» Task inputs:
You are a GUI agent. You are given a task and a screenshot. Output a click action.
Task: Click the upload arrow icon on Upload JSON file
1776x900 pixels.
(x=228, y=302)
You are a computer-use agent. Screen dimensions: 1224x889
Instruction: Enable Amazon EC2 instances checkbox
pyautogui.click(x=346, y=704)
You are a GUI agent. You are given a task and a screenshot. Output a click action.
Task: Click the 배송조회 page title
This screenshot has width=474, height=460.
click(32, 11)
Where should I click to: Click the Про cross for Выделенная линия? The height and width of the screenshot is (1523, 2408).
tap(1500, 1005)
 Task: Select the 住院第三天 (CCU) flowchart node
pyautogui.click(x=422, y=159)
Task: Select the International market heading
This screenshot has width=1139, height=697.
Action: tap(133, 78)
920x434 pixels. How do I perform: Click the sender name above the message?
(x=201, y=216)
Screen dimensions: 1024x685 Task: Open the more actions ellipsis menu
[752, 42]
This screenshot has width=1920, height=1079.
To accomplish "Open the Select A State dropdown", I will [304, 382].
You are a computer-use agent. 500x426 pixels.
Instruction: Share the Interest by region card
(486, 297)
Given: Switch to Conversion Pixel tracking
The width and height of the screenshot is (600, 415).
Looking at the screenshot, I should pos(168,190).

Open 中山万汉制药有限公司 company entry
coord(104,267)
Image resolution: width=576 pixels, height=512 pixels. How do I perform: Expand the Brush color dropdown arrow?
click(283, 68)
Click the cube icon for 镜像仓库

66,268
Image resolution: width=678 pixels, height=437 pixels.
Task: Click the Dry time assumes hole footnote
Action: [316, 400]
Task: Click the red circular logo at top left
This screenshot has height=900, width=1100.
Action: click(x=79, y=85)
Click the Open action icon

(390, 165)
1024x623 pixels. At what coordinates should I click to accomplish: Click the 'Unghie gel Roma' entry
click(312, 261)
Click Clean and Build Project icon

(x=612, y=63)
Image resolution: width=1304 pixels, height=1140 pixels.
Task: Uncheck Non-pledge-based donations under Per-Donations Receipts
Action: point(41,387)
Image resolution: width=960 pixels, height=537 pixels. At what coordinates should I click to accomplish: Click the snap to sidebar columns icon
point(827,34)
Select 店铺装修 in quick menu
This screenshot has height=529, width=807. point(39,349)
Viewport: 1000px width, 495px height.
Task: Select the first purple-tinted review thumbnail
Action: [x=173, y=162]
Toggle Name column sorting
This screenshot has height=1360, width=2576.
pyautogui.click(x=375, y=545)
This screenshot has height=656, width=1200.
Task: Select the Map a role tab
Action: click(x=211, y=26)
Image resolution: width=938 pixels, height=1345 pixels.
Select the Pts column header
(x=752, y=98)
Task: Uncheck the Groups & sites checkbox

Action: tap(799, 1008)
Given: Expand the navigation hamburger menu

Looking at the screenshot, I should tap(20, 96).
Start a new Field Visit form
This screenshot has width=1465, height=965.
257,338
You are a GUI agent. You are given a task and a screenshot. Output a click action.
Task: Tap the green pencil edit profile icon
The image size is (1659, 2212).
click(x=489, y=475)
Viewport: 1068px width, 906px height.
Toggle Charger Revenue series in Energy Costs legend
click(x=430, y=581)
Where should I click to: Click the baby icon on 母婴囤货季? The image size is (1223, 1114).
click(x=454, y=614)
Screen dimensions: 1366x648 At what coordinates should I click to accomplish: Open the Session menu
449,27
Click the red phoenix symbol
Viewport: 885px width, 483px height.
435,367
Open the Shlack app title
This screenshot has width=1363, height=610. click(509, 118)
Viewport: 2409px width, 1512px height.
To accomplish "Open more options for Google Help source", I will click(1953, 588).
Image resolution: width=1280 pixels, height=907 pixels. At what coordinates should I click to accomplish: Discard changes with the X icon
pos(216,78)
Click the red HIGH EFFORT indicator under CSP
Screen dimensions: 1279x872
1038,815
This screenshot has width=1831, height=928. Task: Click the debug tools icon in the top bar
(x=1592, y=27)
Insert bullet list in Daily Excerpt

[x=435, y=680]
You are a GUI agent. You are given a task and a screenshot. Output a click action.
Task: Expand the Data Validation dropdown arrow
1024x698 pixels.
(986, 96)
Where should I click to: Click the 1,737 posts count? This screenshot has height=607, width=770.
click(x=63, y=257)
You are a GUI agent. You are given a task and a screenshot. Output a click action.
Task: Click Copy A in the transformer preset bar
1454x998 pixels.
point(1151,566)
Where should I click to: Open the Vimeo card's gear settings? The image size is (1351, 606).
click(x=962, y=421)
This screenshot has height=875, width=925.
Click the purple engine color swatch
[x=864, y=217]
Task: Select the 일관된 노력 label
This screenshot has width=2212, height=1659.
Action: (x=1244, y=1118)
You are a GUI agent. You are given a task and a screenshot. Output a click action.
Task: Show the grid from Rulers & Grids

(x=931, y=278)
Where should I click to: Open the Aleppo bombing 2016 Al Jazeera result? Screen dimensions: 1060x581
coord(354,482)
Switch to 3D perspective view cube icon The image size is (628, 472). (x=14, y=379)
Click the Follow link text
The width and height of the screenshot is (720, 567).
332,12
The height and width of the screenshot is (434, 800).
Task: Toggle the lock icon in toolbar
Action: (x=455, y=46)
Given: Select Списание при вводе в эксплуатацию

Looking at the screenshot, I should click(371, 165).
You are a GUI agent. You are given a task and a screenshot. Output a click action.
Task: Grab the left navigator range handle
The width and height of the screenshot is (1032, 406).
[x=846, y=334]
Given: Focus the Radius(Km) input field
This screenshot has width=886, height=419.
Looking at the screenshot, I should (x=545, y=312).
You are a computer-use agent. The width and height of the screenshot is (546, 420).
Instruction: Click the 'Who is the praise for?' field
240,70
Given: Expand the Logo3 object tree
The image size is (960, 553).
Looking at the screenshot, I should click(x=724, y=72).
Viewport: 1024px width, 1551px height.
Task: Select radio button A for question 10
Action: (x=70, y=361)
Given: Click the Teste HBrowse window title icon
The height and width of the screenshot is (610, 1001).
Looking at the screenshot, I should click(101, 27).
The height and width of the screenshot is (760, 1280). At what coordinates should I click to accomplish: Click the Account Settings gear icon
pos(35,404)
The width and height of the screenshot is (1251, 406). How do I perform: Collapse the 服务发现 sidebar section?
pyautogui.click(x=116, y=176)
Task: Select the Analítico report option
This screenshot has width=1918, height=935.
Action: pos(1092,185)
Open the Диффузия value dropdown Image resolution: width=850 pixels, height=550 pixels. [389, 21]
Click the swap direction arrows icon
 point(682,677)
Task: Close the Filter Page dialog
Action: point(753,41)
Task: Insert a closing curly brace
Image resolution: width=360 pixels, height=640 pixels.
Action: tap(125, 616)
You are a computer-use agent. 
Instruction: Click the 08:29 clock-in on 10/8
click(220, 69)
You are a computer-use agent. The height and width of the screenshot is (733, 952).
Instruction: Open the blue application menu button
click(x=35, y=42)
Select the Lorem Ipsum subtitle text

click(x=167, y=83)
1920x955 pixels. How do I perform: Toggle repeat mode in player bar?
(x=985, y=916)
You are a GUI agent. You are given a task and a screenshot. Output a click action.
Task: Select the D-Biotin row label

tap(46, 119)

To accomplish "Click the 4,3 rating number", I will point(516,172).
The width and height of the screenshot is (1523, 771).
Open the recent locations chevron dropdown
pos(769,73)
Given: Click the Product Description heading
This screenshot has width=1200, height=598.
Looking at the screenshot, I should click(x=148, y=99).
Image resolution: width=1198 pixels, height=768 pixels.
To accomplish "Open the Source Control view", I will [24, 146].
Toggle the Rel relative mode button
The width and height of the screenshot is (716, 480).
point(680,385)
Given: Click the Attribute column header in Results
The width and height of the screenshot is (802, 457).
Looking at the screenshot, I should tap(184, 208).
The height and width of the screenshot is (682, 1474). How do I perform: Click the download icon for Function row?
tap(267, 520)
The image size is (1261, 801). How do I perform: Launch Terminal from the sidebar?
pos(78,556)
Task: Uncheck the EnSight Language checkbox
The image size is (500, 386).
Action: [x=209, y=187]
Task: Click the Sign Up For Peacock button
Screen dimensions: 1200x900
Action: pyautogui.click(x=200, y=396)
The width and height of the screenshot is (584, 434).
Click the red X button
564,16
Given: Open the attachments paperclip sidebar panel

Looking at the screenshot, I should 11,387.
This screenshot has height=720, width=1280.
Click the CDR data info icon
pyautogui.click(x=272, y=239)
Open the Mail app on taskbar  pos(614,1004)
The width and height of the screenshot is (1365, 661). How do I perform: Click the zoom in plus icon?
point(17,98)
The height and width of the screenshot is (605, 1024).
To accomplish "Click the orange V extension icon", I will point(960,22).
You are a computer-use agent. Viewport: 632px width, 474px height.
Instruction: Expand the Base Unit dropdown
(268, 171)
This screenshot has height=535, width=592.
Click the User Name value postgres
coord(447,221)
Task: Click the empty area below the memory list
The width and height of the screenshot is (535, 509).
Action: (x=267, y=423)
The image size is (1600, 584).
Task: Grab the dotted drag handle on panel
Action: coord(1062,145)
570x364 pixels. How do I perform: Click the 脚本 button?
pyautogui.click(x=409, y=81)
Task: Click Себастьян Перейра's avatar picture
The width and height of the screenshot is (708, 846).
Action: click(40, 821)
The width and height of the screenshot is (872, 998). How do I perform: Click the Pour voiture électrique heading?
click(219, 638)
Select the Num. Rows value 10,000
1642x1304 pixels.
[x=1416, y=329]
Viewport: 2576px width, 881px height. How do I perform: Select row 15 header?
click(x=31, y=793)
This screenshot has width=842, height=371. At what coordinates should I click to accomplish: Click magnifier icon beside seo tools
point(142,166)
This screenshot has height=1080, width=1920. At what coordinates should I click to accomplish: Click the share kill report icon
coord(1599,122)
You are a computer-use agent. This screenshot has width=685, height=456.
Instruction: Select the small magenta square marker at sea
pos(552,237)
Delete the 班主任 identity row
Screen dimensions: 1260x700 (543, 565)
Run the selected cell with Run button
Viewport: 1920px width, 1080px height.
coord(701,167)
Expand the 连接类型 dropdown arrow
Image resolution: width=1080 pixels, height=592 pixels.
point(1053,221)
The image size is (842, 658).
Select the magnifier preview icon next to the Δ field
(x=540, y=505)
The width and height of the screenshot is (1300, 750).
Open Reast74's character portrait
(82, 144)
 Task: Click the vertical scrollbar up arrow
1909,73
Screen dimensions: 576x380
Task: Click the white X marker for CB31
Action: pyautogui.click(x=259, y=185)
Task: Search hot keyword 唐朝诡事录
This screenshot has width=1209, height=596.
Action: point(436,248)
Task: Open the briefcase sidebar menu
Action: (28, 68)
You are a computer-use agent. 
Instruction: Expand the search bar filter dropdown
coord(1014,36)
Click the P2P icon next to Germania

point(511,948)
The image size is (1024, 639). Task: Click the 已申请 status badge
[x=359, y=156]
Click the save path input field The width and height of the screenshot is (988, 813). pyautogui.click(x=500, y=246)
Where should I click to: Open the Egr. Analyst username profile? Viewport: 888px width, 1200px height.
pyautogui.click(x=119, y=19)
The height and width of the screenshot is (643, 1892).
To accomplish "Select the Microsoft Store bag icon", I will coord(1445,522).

» Requirements: Rewrite the stretch from "Task: Click Себастьян" through "coord(1599,122)", swapping "magnifier" for "magnifying glass" and leaving everything else unchanged.

» Correct output:
Task: Click Себастьян Перейра's avatar picture
The width and height of the screenshot is (708, 846).
Action: click(40, 821)
The width and height of the screenshot is (872, 998). How do I perform: Click the Pour voiture électrique heading?
click(219, 638)
Select the Num. Rows value 10,000
1642x1304 pixels.
[x=1416, y=329]
Viewport: 2576px width, 881px height. How do I perform: Select row 15 header?
click(x=31, y=793)
This screenshot has width=842, height=371. At what coordinates should I click to accomplish: Click magnifying glass icon beside seo tools
point(142,166)
This screenshot has height=1080, width=1920. At what coordinates should I click to accomplish: Click the share kill report icon
coord(1599,122)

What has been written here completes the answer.